■ Material for this exercise:
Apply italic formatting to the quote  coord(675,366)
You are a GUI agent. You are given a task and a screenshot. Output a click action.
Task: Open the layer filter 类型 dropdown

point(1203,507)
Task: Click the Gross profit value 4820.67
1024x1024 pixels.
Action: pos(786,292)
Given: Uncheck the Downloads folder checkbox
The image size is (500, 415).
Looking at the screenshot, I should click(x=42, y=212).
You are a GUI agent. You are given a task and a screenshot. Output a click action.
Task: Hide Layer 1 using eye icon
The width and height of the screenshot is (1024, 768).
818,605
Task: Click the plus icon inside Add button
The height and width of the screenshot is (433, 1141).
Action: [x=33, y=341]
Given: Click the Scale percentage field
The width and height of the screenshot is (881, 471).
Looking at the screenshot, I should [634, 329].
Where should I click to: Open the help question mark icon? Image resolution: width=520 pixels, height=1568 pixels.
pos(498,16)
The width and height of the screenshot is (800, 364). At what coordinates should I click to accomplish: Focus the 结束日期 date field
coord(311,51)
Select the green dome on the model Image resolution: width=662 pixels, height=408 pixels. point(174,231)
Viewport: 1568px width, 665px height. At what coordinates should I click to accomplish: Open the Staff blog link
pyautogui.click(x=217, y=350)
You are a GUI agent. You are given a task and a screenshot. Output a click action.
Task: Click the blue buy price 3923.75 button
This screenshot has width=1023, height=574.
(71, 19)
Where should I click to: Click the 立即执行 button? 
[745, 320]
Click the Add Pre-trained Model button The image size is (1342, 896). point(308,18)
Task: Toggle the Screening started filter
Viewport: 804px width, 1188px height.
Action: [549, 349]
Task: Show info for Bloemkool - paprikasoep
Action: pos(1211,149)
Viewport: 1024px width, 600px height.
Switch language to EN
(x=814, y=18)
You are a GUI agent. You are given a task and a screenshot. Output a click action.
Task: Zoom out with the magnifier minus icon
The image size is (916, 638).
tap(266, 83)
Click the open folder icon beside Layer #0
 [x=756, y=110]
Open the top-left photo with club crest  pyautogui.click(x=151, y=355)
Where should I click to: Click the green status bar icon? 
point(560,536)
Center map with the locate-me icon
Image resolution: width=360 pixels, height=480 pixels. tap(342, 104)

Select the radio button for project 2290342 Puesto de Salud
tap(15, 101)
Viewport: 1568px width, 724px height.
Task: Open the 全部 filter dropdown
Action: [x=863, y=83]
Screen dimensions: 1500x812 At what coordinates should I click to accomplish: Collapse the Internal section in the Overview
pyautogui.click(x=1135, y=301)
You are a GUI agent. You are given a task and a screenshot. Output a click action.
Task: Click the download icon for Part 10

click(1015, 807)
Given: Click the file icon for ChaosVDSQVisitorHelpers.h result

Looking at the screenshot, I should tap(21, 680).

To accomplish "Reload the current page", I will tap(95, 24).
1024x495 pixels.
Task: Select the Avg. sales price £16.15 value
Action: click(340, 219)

■ How to complete this task: Nothing should be dropped: transcribe all the material exactly.

■ Completed task:
Apply italic formatting to the quote  coord(675,366)
You are a GUI agent. You are given a task and a screenshot. Output a click action.
Task: Open the layer filter 类型 dropdown

point(1203,507)
Task: Click the Gross profit value 4820.67
1024x1024 pixels.
Action: pos(786,292)
Given: Uncheck the Downloads folder checkbox
The image size is (500, 415).
Looking at the screenshot, I should click(x=42, y=212).
You are a GUI agent. You are given a task and a screenshot. Output a click action.
Task: Hide Layer 1 using eye icon
The width and height of the screenshot is (1024, 768).
818,605
Task: Click the plus icon inside Add button
The height and width of the screenshot is (433, 1141).
Action: [x=33, y=341]
Given: Click the Scale percentage field
The width and height of the screenshot is (881, 471).
Looking at the screenshot, I should [634, 329].
Where should I click to: Open the help question mark icon? Image resolution: width=520 pixels, height=1568 pixels.
pos(498,16)
The width and height of the screenshot is (800, 364). At what coordinates should I click to accomplish: Focus the 结束日期 date field
coord(311,51)
Select the green dome on the model Image resolution: width=662 pixels, height=408 pixels. point(174,231)
Viewport: 1568px width, 665px height. At what coordinates should I click to accomplish: Open the Staff blog link
pyautogui.click(x=217, y=350)
You are a GUI agent. You are given a task and a screenshot. Output a click action.
Task: Click the blue buy price 3923.75 button
This screenshot has width=1023, height=574.
(71, 19)
Where should I click to: Click the 立即执行 button? 
[745, 320]
Click the Add Pre-trained Model button The image size is (1342, 896). point(308,18)
Task: Toggle the Screening started filter
Viewport: 804px width, 1188px height.
Action: [549, 349]
Task: Show info for Bloemkool - paprikasoep
Action: pos(1211,149)
Viewport: 1024px width, 600px height.
Switch language to EN
(x=814, y=18)
You are a GUI agent. You are given a task and a screenshot. Output a click action.
Task: Zoom out with the magnifier minus icon
The image size is (916, 638).
tap(266, 83)
Click the open folder icon beside Layer #0
 [x=756, y=110]
Open the top-left photo with club crest  pyautogui.click(x=151, y=355)
Where should I click to: Click the green status bar icon? 
point(560,536)
Center map with the locate-me icon
Image resolution: width=360 pixels, height=480 pixels. tap(342, 104)

Select the radio button for project 2290342 Puesto de Salud
tap(15, 101)
Viewport: 1568px width, 724px height.
Task: Open the 全部 filter dropdown
Action: [x=863, y=83]
Screen dimensions: 1500x812 At what coordinates should I click to accomplish: Collapse the Internal section in the Overview
pyautogui.click(x=1135, y=301)
You are a GUI agent. You are given a task and a screenshot. Output a click action.
Task: Click the download icon for Part 10

click(1015, 807)
Given: Click the file icon for ChaosVDSQVisitorHelpers.h result

Looking at the screenshot, I should tap(21, 680).

To accomplish "Reload the current page", I will tap(95, 24).
1024x495 pixels.
Task: Select the Avg. sales price £16.15 value
Action: click(340, 219)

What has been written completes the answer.